Increased CSF Levels of Phosphorylated Neurofilament Heavy Protein following Bout in Amateur Boxers

  • Sanna Neselius, 
  • Henrik Zetterberg, 
  • Kaj Blennow, 
  • Jan Marcusson, 
  • Helena Brisby



Diagnosis of mild TBI is hampered by the lack of imaging or biochemical measurements for identifying or quantifying mild TBI in a clinical setting. We have previously shown increased biomarker levels of protein reflecting axonal (neurofilament light protein and tau) and glial (GFAP and S-100B) damage in cerebrospinal fluid (CSF) after a boxing bout. The aims of this study were to find other biomarkers of mild TBI, which may help clinicians diagnose and monitor mild TBI, and to calculate the role of APOE ε4 allele genotype which has been associated with poor outcome after TBI.

Materials and Methods

Thirty amateur boxers with a minimum of 45 bouts and 25 non-boxing matched controls were included in a prospective cohort study. CSF and blood were collected at one occasion between 1 and 6 days after a bout, and after a rest period for at least 14 days (follow up). The controls were tested once. CSF levels of neurofilament heavy (pNFH), amyloid precursor proteins (sAPPα and sAPPβ), ApoE and ApoA1 were analyzed. In blood, plasma levels of Aβ42 and ApoE genotype were analyzed.
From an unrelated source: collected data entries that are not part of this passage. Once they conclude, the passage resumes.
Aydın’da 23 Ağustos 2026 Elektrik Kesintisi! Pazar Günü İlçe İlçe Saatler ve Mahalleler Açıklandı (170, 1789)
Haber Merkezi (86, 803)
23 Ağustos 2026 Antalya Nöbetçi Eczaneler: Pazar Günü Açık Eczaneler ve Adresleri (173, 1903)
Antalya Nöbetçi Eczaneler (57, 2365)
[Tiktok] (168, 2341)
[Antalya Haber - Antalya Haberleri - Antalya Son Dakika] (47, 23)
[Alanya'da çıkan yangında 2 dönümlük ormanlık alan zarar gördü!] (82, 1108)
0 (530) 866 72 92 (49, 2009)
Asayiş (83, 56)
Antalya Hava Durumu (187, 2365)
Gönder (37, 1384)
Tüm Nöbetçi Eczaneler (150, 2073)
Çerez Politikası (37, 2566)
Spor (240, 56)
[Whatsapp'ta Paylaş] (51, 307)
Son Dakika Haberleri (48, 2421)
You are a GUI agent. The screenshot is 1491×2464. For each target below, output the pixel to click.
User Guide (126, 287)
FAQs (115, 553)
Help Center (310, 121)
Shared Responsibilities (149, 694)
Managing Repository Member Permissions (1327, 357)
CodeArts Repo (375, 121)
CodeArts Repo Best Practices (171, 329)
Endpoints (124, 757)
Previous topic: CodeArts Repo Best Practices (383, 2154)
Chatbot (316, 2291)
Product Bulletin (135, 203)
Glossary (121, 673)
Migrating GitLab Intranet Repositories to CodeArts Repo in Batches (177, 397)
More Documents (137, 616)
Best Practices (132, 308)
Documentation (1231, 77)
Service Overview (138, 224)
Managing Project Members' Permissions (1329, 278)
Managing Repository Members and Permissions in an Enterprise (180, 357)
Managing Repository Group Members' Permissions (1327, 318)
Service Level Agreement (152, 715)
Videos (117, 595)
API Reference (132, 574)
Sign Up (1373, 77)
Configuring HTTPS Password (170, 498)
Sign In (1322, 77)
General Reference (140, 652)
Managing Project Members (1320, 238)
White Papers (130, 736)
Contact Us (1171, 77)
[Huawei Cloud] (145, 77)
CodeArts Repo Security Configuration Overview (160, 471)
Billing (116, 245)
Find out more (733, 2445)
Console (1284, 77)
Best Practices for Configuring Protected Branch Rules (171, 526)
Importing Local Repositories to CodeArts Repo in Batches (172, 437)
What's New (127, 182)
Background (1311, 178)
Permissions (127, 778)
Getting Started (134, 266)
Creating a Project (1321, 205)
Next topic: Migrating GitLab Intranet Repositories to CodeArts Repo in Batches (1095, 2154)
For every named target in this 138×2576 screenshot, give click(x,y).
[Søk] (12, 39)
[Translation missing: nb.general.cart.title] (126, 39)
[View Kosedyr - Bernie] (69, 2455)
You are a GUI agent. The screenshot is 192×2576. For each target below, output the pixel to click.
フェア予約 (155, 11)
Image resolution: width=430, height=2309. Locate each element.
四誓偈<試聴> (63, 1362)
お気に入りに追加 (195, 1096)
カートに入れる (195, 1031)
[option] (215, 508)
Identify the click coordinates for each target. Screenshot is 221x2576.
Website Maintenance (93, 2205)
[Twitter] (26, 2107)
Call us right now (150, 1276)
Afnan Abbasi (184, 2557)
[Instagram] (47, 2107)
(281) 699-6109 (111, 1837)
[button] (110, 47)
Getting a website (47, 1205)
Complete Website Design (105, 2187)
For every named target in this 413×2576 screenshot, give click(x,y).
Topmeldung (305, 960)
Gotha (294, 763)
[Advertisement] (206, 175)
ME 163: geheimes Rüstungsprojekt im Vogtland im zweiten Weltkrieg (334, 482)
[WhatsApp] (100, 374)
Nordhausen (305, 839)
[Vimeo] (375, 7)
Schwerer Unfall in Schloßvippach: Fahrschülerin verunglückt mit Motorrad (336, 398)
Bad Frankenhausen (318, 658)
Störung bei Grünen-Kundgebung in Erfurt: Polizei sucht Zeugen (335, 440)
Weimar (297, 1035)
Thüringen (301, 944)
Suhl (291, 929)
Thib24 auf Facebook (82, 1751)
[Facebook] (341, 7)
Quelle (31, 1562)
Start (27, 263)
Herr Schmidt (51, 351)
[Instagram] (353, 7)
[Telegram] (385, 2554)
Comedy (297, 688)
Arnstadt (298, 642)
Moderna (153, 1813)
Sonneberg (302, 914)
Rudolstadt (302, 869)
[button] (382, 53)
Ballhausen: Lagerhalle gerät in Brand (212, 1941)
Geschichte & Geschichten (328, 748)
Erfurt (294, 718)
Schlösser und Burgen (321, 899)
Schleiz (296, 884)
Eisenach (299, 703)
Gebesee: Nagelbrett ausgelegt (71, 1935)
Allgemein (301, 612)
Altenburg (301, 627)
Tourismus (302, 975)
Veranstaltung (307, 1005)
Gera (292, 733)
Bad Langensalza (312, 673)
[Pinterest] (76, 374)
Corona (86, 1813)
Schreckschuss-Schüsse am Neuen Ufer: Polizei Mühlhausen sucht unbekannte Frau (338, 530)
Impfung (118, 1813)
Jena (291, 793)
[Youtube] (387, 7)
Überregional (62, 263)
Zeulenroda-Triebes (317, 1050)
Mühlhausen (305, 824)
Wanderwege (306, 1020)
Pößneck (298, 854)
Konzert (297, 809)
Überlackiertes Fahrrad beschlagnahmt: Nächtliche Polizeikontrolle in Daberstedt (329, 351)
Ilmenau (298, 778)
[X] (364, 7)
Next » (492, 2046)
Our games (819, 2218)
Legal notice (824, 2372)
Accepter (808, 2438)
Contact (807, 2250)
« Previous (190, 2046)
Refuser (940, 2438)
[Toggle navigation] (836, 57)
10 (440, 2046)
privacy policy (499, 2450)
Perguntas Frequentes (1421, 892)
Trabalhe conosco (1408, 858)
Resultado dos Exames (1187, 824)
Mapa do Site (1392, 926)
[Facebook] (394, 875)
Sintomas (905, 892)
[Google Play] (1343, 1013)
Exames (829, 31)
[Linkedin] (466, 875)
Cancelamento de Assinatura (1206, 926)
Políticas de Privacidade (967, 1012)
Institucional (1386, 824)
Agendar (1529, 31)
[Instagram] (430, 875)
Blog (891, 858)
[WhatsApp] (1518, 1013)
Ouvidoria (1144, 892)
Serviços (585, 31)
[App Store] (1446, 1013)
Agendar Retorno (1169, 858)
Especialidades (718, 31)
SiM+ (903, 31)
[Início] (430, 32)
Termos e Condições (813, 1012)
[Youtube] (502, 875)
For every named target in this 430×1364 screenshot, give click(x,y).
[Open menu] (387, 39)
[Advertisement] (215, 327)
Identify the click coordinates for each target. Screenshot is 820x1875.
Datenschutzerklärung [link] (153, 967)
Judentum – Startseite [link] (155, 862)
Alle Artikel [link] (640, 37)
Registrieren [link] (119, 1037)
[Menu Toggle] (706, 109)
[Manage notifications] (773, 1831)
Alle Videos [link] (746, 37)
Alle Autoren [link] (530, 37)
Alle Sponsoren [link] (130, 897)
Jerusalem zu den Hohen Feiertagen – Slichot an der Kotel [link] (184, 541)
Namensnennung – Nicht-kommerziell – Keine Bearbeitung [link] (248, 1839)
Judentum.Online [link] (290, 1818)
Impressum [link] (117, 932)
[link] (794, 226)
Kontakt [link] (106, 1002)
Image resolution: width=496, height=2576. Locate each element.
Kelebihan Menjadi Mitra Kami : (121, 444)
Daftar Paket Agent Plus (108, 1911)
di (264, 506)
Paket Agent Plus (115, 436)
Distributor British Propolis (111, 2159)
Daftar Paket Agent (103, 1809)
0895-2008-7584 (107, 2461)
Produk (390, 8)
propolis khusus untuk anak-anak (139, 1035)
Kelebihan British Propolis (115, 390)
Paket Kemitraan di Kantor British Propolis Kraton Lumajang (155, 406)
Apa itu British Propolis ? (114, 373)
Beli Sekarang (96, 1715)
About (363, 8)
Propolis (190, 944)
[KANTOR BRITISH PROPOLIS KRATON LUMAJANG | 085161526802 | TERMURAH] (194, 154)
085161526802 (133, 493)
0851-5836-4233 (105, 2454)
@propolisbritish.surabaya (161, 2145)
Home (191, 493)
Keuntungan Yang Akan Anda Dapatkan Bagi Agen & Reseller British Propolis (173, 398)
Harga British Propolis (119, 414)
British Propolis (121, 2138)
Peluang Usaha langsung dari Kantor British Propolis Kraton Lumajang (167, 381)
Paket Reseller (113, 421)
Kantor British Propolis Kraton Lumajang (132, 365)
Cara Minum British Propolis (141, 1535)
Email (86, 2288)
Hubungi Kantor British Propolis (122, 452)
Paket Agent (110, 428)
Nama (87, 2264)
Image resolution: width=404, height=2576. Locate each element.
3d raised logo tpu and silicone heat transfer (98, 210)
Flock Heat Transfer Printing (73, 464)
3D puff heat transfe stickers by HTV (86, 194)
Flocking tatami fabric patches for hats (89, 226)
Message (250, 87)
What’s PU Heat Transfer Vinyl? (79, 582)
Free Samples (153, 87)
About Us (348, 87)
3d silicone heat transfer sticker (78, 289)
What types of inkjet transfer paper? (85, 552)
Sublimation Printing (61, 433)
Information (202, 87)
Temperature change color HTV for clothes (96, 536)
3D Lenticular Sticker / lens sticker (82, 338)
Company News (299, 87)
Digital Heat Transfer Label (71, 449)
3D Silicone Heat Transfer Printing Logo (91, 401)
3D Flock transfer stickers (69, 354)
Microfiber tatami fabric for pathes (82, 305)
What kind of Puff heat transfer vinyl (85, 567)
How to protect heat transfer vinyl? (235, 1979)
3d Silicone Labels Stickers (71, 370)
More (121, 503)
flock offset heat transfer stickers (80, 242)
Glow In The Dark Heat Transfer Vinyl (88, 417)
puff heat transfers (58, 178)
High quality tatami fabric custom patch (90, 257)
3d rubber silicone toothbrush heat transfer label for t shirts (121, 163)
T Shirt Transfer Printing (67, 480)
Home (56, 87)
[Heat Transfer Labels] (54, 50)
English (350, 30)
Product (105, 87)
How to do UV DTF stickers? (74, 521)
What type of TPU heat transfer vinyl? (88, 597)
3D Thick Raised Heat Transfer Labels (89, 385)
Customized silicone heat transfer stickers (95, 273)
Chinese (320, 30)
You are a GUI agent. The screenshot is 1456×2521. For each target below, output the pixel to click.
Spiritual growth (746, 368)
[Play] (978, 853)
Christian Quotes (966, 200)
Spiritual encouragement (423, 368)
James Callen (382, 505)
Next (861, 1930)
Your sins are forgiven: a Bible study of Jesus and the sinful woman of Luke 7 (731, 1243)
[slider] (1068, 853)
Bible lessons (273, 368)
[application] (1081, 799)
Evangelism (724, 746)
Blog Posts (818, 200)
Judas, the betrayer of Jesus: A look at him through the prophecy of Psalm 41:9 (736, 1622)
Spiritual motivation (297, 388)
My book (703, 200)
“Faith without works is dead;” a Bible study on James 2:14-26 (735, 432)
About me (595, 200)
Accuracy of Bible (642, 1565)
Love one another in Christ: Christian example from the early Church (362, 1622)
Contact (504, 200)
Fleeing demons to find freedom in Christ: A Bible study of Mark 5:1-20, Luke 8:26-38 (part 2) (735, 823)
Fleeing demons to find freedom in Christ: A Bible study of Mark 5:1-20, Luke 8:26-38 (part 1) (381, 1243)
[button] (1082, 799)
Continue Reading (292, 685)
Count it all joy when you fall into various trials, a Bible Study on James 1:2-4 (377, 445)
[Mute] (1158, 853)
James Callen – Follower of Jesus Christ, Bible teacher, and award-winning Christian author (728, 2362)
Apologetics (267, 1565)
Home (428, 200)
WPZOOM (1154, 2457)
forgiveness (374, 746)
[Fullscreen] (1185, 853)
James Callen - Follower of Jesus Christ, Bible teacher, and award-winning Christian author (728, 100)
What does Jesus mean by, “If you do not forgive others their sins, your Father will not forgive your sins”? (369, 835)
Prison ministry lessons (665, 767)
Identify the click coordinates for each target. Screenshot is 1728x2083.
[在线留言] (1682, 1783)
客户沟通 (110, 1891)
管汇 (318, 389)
CSF levels of pNFH were significantly increased between 1 and 6 days after boxing as compared with controls (p<0.001). The concentrations decreased at follow up but were still significantly increased compared to controls (p = 0.018). CSF pNFH concentrations correlated with NFL (r =  0.57 after bout and 0.64 at follow up, p<0.001). No significant change was found in the other biomarkers, as compared to controls. Boxers carrying the APOE ε4 allele had similar biomarker concentrations as non-carriers.


Subconcussive repetitive trauma in amateur boxing causes a mild TBI that may be diagnosed by CSF analysis of pNFH, even without unconsciousness or concussion symptoms. Possession of the APOE ε4 allele was not found to influence biomarker levels after acute TBI.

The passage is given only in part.